▸ TASK REQUIREMENTS
Could you rewrite all of the data below with "computer-use agent" changed to "desktop automation agent" and everything else left as it is?

▸ LISTED ENTRIES
──────────
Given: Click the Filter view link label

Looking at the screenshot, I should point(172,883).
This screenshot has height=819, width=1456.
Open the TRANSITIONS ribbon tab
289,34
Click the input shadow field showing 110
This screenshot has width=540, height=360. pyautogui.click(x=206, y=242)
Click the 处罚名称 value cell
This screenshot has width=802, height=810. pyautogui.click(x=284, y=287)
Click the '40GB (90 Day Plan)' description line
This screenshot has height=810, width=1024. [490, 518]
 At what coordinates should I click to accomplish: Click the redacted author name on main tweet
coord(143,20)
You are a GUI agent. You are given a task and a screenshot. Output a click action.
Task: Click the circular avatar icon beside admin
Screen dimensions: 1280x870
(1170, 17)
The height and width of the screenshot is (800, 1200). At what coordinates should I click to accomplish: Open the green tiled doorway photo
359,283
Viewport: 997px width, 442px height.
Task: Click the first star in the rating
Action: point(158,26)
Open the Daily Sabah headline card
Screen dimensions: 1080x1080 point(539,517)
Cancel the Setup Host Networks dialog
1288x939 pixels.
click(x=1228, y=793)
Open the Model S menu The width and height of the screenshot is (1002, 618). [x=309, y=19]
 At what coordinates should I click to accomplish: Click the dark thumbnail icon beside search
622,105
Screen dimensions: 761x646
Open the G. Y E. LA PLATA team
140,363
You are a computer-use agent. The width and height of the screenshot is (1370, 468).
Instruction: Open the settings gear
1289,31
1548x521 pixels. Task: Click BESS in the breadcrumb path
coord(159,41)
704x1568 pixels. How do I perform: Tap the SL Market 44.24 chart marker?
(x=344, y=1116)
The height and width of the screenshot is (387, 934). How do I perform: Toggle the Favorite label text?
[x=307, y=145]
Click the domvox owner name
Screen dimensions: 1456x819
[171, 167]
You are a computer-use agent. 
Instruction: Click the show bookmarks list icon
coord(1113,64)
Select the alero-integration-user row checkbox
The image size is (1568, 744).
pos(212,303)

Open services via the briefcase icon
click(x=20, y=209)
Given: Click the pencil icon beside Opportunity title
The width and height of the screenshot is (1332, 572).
──────────
▸ RESPONSE TO THIS EXERCISE
Given: Click the Filter view link label

Looking at the screenshot, I should point(172,883).
This screenshot has height=819, width=1456.
Open the TRANSITIONS ribbon tab
289,34
Click the input shadow field showing 110
This screenshot has width=540, height=360. pyautogui.click(x=206, y=242)
Click the 处罚名称 value cell
This screenshot has width=802, height=810. pyautogui.click(x=284, y=287)
Click the '40GB (90 Day Plan)' description line
This screenshot has height=810, width=1024. [490, 518]
 At what coordinates should I click to accomplish: Click the redacted author name on main tweet
coord(143,20)
You are a GUI agent. You are given a task and a screenshot. Output a click action.
Task: Click the circular avatar icon beside admin
Screen dimensions: 1280x870
(1170, 17)
The height and width of the screenshot is (800, 1200). At what coordinates should I click to accomplish: Open the green tiled doorway photo
359,283
Viewport: 997px width, 442px height.
Task: Click the first star in the rating
Action: point(158,26)
Open the Daily Sabah headline card
Screen dimensions: 1080x1080 point(539,517)
Cancel the Setup Host Networks dialog
1288x939 pixels.
click(x=1228, y=793)
Open the Model S menu The width and height of the screenshot is (1002, 618). [x=309, y=19]
 At what coordinates should I click to accomplish: Click the dark thumbnail icon beside search
622,105
Screen dimensions: 761x646
Open the G. Y E. LA PLATA team
140,363
You are a desktop automation agent. The width and height of the screenshot is (1370, 468).
Instruction: Open the settings gear
1289,31
1548x521 pixels. Task: Click BESS in the breadcrumb path
coord(159,41)
704x1568 pixels. How do I perform: Tap the SL Market 44.24 chart marker?
(x=344, y=1116)
The height and width of the screenshot is (387, 934). How do I perform: Toggle the Favorite label text?
[x=307, y=145]
Click the domvox owner name
Screen dimensions: 1456x819
[171, 167]
You are a desktop automation agent. 
Instruction: Click the show bookmarks list icon
coord(1113,64)
Select the alero-integration-user row checkbox
The image size is (1568, 744).
pos(212,303)

Open services via the briefcase icon
click(x=20, y=209)
Given: Click the pencil icon beside Opportunity title
The width and height of the screenshot is (1332, 572).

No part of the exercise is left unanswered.